Юрий Богомолов, сопредседатель рязанского отделения ПАРНАС (в 1991 году работал журналистом-международником):
— Услышал 19 августа по радио, что в Москве произошла попытка переворота, и отправился на площадь Ленина. Подумал, что уже ничего не может повернуться вспять, это немыслимо. На площади уже было человек сто или чуть больше. Я не слышал громких призывов или заявлений, но люди вели себя взволнованно. Они явно симпатизировали новой власти и осуждали тех, кто ее захватил. Все понимали, что прежняя система правления закончилась, Союз развалился по экономическим причинам.
Люди будто не верили в то, что происходит. Они говорили, что наш президент — Борис Ельцин, а председатель Горсовета — Валерий Рюмин, который был доверенным лицом Ельцина на выборах. И никого другого не надо.
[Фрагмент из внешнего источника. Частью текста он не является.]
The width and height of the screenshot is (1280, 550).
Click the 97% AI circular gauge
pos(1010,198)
Захват власти — это беззаконие, люди были против беззакония. Было томительное ожидание чего-то… Сейчас это кажется удивительным, но в те дни на площади не было милиции, оцепления, никого не разгоняли.
После ареста участников ГКЧП стало понятно, что в обществе есть запрос именно на демократический курс развития. И тогда все понимали, что это единственно правильный путь, но потом мы снова вырулили куда-то не туда.
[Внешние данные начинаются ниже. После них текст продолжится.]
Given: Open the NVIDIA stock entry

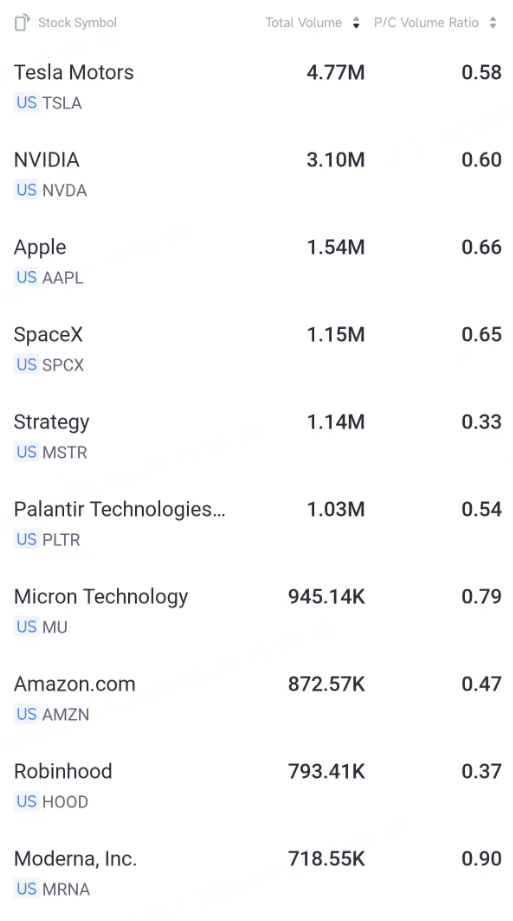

Григорий Кольцов, внештатный корреспондент рязанского бюро «Новой газеты» (в 1991 году работал на заводе):
— Первой мыслью было: надо помогать Борису Ельцину! Неужели я напрасно был наблюдателем на выборах, внимательно следил за тем, чтобы не было подтасовок? И всю смену разговаривал с людьми о том, что мы должны поддержать демократию. Потом сделал небольшой плакат, на котором был нарисован автомат и надпись «Хунта, берегись!». Какое-то время после смены стоял с ним возле Горсовета.
Люди не боялись находиться на площади, давать комментарии тележурналистам. Победа демократии в августе 1991 года придала им уверенности.
Ельцин тогда был гарантом новой жизни и в какой-то мере стабильности. Я испытал большой эмоциональный подъем: несколько полулегальных газет стало возможно продавать легально, и я пошел продавать их в электричках. Вырос мой доход: за неделю торговли в электричках я мог заработать столько же, сколько за месяц на заводе. И мой заработок был показателем интереса людей к политическим событиям, к новостям региона. Что показательно: не было милиции, но не было и ничего противозаконного. Никто не брал в руки оружие, мы лишь раздавали листовки и агитировали людей на словах. В те дни было очень заметно единение народа. Возможно, нам еще предстоит узнать, что на самом деле произошло накануне нового, 2000-го года, когда власть перешла к Путину. Но тогда, в 1991-м, представить такое было невозможно.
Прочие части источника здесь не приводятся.